Sunday, February 27

Remembering days of this old school yard

A sizeable chunk of our time in Phnom Penh was spent finding out about Cambodian history, particularly the atrocities carried out by the Khmer Rouge during the violent coup of July 1997 and the ensuing civil war. We visited the chilling Toul Sleng torture centre, a former high school that was used by the Khmer Rouge as Prison S21 where many high ranking enemies were kept, along with normal Cambodians.

It was without a doubt the most horrible place on earth from 1975 to 1979.


Copyright Tan and Trev 2005

Within these walls, 17,000 prisoners, including entire families, were incarcerated, interrogated and tortured here, all for the soul purpose of extracting confessions from them before execution.
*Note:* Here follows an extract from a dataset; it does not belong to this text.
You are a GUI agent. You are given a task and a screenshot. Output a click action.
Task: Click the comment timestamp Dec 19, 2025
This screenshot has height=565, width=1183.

The intention of the Khmer Rouge under its leader Pol Pot was to turn Cambodia into a Maoist cooperative and its inhabitants into peasant farmers. During their diabolical reign which lasted from April 1975 until January 1979, around 2 million Cambodians are estimated to have been tortured and killed – that is twice the number of people today residing in Cambodia’ capital city, Phnom Penh.


Copyright Tan and Trev 2005

Now a genocide museum, S21 was the largest detention centre in the country. There were many examples of the torture that took place and rooms filled with mugshots of all of the captives. We walked round the cells with their rusty skeletal beds and bloodstains on the floor, the rooms and rooms of faded black and white photos of staring victims and the tiny, primitive brick cells with chains.

The KR kept meticulous records photographing each of the seventeen thousand prisoners detained here. Today row after row of these black and white photos adorn the walls of one of the buildings of S21. Not just men of military age, but young women some with babies, the elderly and children gaze down hauntingly at the visitor. Some of these victims had no idea what awful fate was to befall them. They are actually smiling! Others are under no illusions. In the photographs they appear stooped forward, the result of having their hands tied behind their back. Still others bear the marks of beatings.


Copyright Tan and Trev 2005

Of the 17,000 inmates who entered Tuol Sleng, only seven people - seven - are known to have survived. The rest of them either died inside or met their fate in the killing fields of Choeung Ek, just outside of town.